We do not need data to recognise the inequality of lives across Pakistan; it is visible around us and just requires a bit of sensitivity and empathy to observe. It is palpable in the lived experience of countless people — a large proportion of whom live below the poverty line. We are surrounded by poverty, discrimination and injustice.
The country’s elite need to take a break from their mundane chatter about politics, the heat, and inflation, and focus on the glaring divide between the rich and the poor. In this regard, the poor treatment of domestic help stands out as a grave issue of concern. Often, these workers who provide household services face humiliation and even violence at work and at home.

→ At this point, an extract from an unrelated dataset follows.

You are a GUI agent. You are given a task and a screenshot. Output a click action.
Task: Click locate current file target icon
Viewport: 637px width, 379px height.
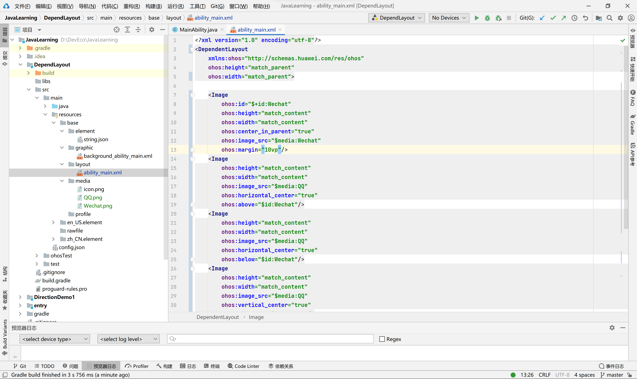[117, 30]
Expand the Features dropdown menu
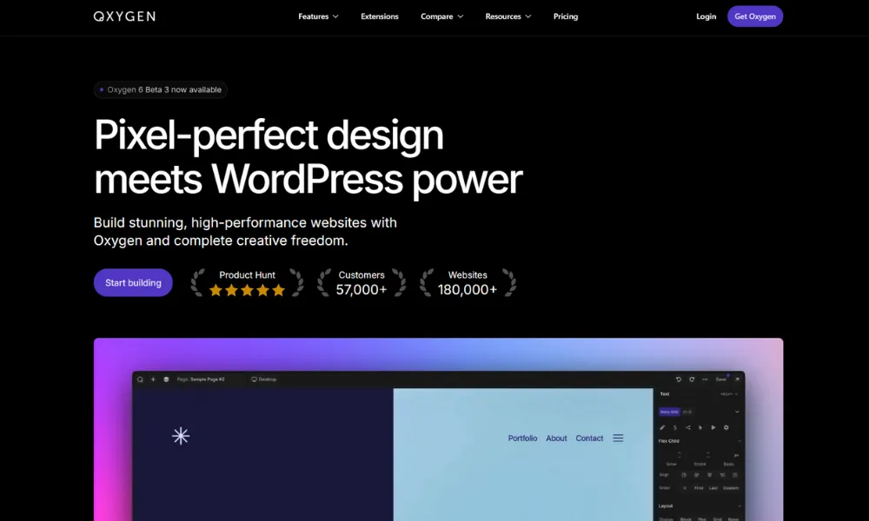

Women’s empowerment is a priority area of the SDGs and human rights in general. Still, women in Pakistan (with the exception of a privileged few) generally fall in the bottom rung of any socioeconomic metric; they lead a life fraught with difficulty. They are often malnourished and experience frequent and unwanted pregnancies, and have poor access to basic services, such as health and education. Above all, they are generally devoid of any agency to make decisions concerning themselves or their children, and struggle to make ends meet.

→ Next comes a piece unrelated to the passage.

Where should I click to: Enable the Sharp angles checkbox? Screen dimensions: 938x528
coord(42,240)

Children’s rights and welfare is at the heart of the SDGs. In spite of that, a majority of children in Pakistan are denied even their basic rights. We continue to remain complacent about high levels of fertility when out of the 7m babies born each year, about half are either unwanted or mistimed, and are likely to end up being born in poor households. The vast majority of these children are likely to be stunted and never go to school. Many would be lucky to survive their first birthday.
The poor are berated through remarks such as ‘these people have too many children and do not look after their health’. Given the indifference to their plight, there may come a point when the poor are blamed for not wanting to get out of their state of poverty. This attitude is in divergence with the values of a just and humane society.
A thread of hope in terms of providing basic needs to the millions being left behind would lie in our state leadership, elites and citizens groups waking up to the situation. A major jolt is required to disturb the prevailing complacency, apathy and lack of conscience that are preventing policies that direct resources towards access to health, education and safe drinking water for millions of Pakistanis. Without immediate course correction, Pakistan is headed towards default on its SDGs by 2030.
The writer is Country Director, Population Council.